§ **Goals**
1: List the ways that the passage on socio-economic status analysis below gives for cutting down the number of variables.
2: Please answer these questions using the passage on socio-economic status analysis below.
(a) In what situation is Lagrange interpolation used?
(b) How many variables and how many African countries does the data set cover?
(c) What sample size does the central limit theorem remark give?
3: Go on with the passage on socio-economic status analysis below, starting after its final sentence.

§ **Given passage**
········

On this paper Lagrange interpolation is applied to interpolate when there is only one missing value in variable values or left with one missing value after other methods are employed. An illustration example is presented on Fig. 2 and Table 1.

Appreciatively, from theoretical advantage of Lagrange polynomial interpolation, since this method considers all known data value of a variable to estimate missing value at the point, the estimate is not only governed by its two most neighbouring data. However, due to the complication of the formula this method is employed when there is only one missing value in variable values or left with one missing value after other methods are employed.

Normality assumption It is known that the surviving creature characteristics is normally distributed. As usual, in our case this assumption is important to infer for a population because socio-economic status of African population and the variables that determine these characteristics are expected to be normally distributed. Moreover, from central limit theorem, we have the property that, the sampling distribution of the sample statistic approaches to normal distribution as sample size increases $(n > 30)$ and from law of large number, we have the property that, as sample size increases the sample statistic approaches to the population parameter.

Data set of socio-economic status used for analysis is a multivariate time series data set of 2737 variables from 48 African countries for a year from 2000 to 2013.

Through the analysis of socio-economic status, it is expected that some variables have high contribution or effect on the status of socio-economic well-being comparatively. In addition, some variables may be highly correlated. Therefore, to avoid complexity due to having large number of variables, it is better to consider the possible small number of variables those can reflect the needed information. This can be done specifically:

1.
When some variables are highly correlated to each other, those variables are describing the underlined characteristics which is governed by their correlation, so this characteristics will be the interest on the group. The characteristics as a new variable can be written as a linear combination of those correlated variables which can maximize the accounted variation from the total variation in the data set.
2.
When some variables are correlated to the same latent or may be new variable in describing the situation of interest (socio-economic status), the latent or new variable as a linear combination of these variables is taken, in a way that the linear combination can maximize the accounted variation.
3.
From the set of variables, some variables may accounted for large amount of variability in the data set. Hence, these variables can express larger amount of variation in the data set, so we can take those variables which can address the variation need to accounted.

In general the above three theories lead to principal component analysis and explanatory factor analysis.

········

§ **Given material**

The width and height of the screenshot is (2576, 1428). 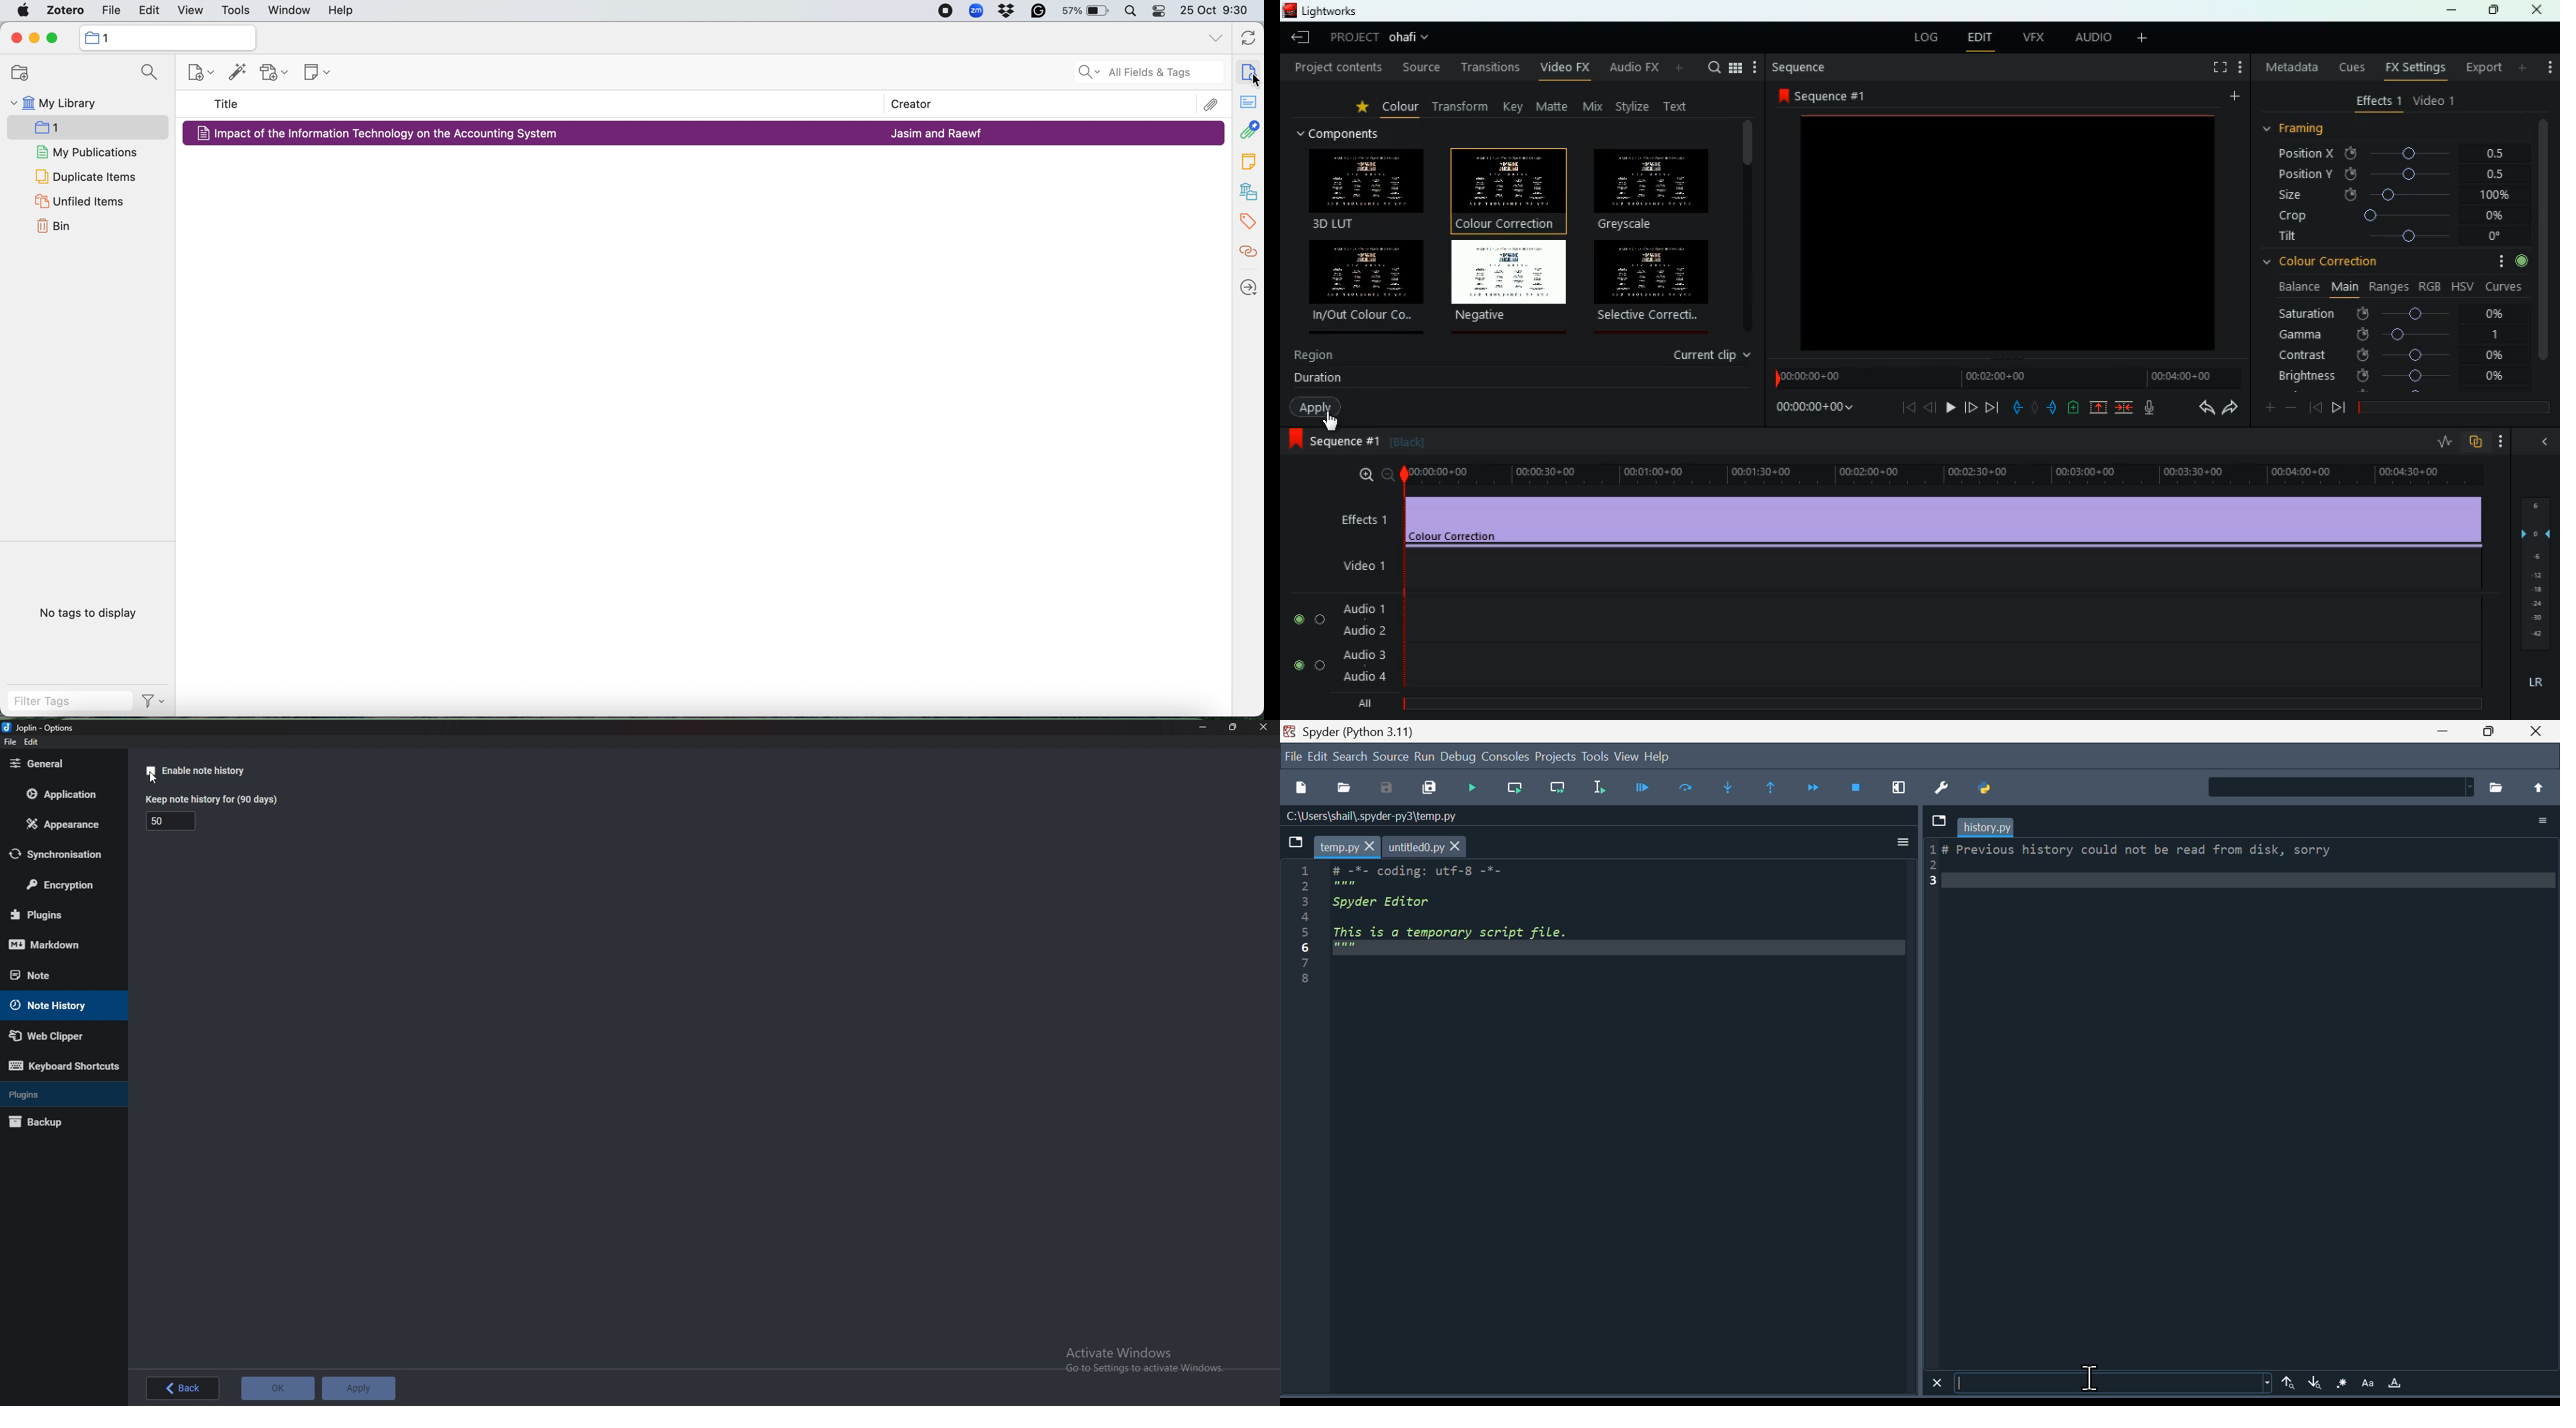 What do you see at coordinates (34, 37) in the screenshot?
I see `minimise` at bounding box center [34, 37].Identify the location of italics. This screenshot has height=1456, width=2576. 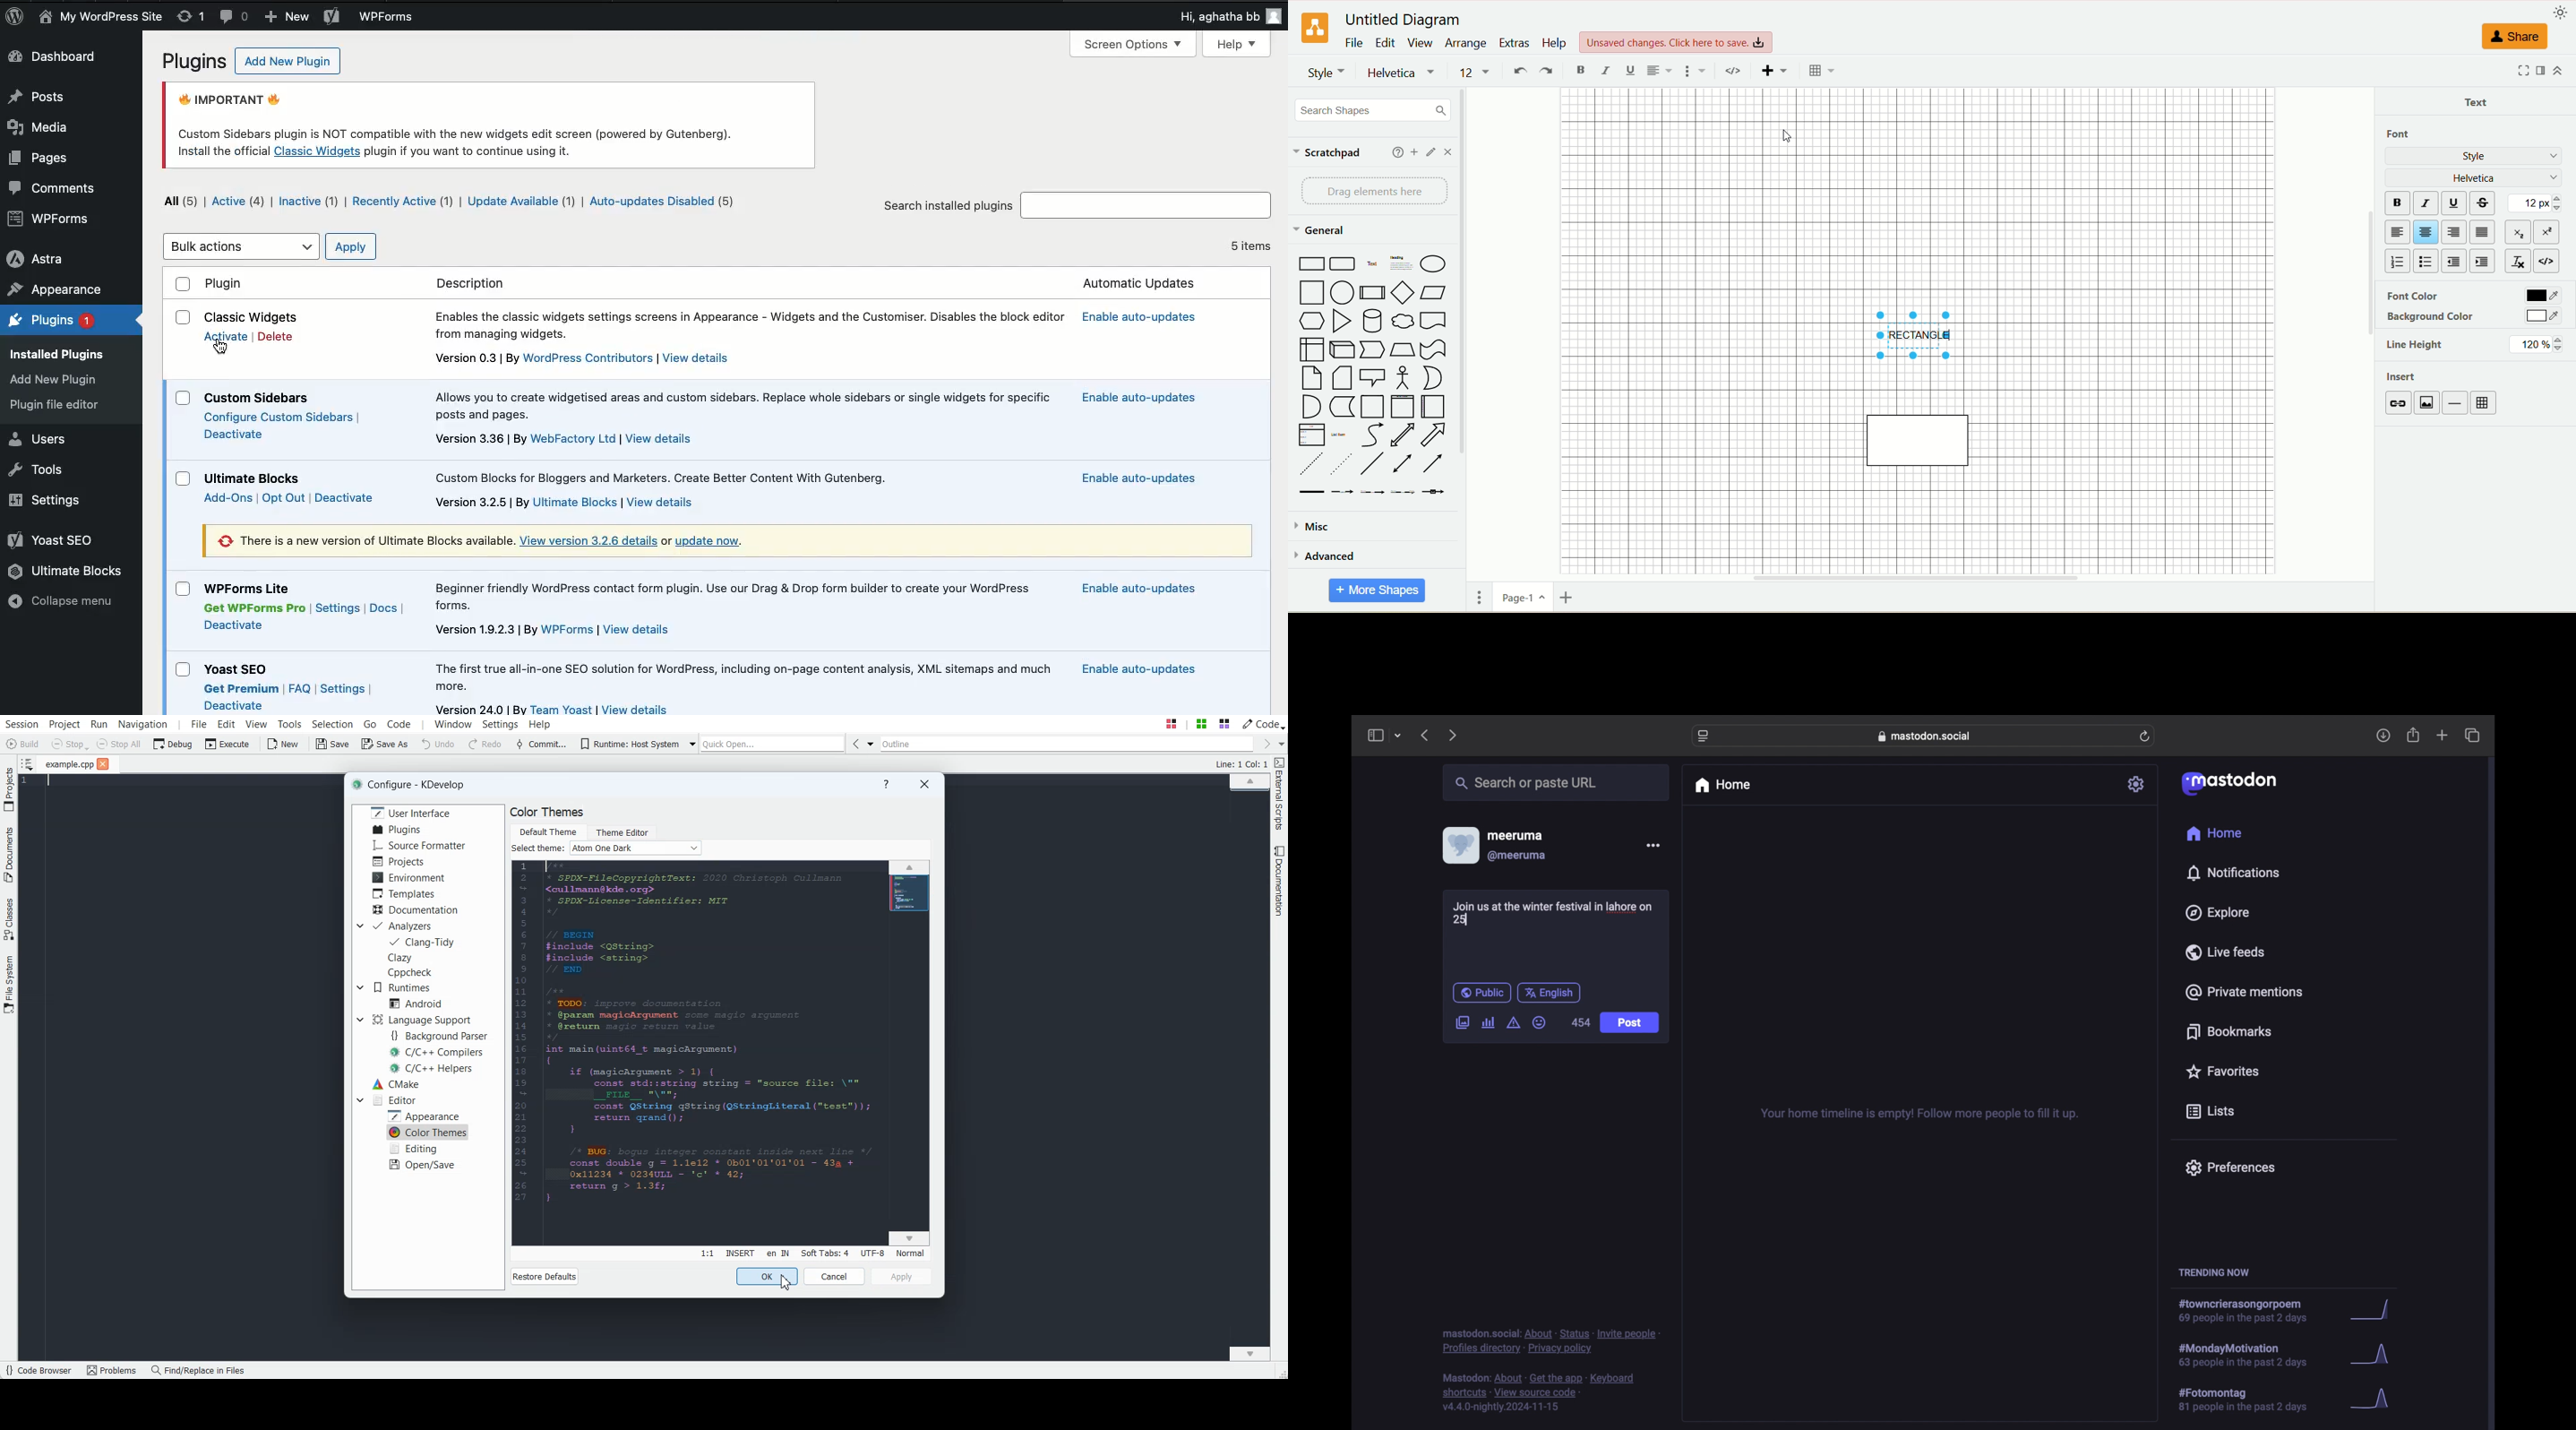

········

§ **Solved tasks**
1:
1. When some variables are highly correlated with each other, the characteristic governed by their correlation is taken as a new variable. It is written as a linear combination of those variables that maximizes the accounted variation.
2. When some variables are correlated with the same latent or new variable describing socio-economic status, that latent or new variable is taken. It is a linear combination of these variables that maximizes the accounted variation.
3. When some variables account for a large amount of the variability in the data set, those variables are taken.

2:
(a) It is used when a variable has only one missing value, or has one missing value left after other methods are employed.
(b) It covers 2737 variables from 48 African countries.
(c) It gives n > 30.

3:
In another word, we are assessing the variation between the random variables and variance of a variable. Normally, the variation between random variables is estimated by the distance variation of each random variable from their mean in units of standard deviation. This distance is a standardized and correlation free random variable [12]. In doing so, statistical distance plays an important role because the smaller this distance between the variables implies high correlation (it is observed on the off-diagonal of correlation or covariance matrix).

For the multivariate normally distributed random variables denoted by the random vector $\mathbf Y '$ $= [Y_1, Y_2, \ldots Y_p]$, with p-dimensional normal density given by:

$$\begin{aligned} f(y)= \dfrac{1}{(2\pi )^{\frac{p}{2}} \mid \Sigma \mid ^\frac{1}{2}}exp^{-\frac{(\mathbf y -\mu )' \Sigma ^{-1} (\mathbf y -\mu )}{2}} , \end{aligned}$$

where p is the total number of variables, and $y_i$, for $i=1,2, \dots ,\ p~(\text {for}~ p = 2737)$ is of an n component normal random variable with mean $\mu$ and variance $\sigma ^2.$

The squared statistical distance from $\mathbf Y$ to population mean $\mu$ for $p \times 1$ vector $\mathbf y$ of observations is given by:

$$\begin{aligned} (\mathbf y -\mu )'\Sigma ^{-1} (\mathbf y -\mu ) , \end{aligned}$$

where the $p \times 1$ vector $\mu$ represent the expected value of the random vector $\mathbf Y$ and $p\times p$ matrix $\Sigma$ is the variance–covariance matrix of $\mathbf Y$

Principal component analysis

Principal component analysis describes the correlation or variance–covariance structure between the set of variables through a few uncorrelated latent or new variables, each of which is a linear combination of the original variables which can maximize the variance accounted. Most often these new variables reveals a new interpretation that is not visible in original variables [13]. The newly created variables are called principal components.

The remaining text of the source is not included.